Other unreimbursed employment expenses
The $250 educator’s expense deduction has now been extended indefinitely. You can deduct expenses for classroom supplies beyond that amount as unreimbursed employment expenses, which are defined as expenses that help you conduct your job even if they are not required.
However, these additional deductions are subject to the 2% limit on itemized deductions—this means you can only deduct the amount that exceeds 2% of your AGI.
If your AGI is $50,000, for instance, you could only deduct expenses that exceed $1,000, even if you are already itemizing deductions for mortgage interest or other reasons.
The same applies for expenses such as dues to unions and professional associations or subscriptions to publications.

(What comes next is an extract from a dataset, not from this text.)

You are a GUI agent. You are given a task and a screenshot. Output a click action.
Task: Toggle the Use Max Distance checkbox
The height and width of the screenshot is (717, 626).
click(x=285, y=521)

Rules for deducting expenses for a home office are fairly strict (as well as for equipment such as computers). The home office space must be used exclusively for work purposes, which is a tough criterion.
Continuing education
If you take courses that you pay for yourself, whether or not they are required for certification, there are a couple of possibilities for deducting that expense. The compromise tax bill renewed the deduction for tuition and fees for college education for two years, the tax years 2015 and 2016, but did not make it permanent. This tax benefit allows you to deduct up to $4,000 a year (the amount is lower for higher income brackets), and this again is an above-the-line deduction on Schedule A. So not only is it not subject to the 2% rule, it reduces your AGI for other deductions that are itemized.
Another option, which is a permanent part of the tax code, is the Lifetime Learning Credit for 20% of education expenses up to $2,000. The new bill raised the amount to $2,500. This is a credit, so it is taken off your tax liability dollar for dollar. However, it is nonrefundable, which means you have to have some tax liability for it to count against. You can only take one of these options or the other, not both.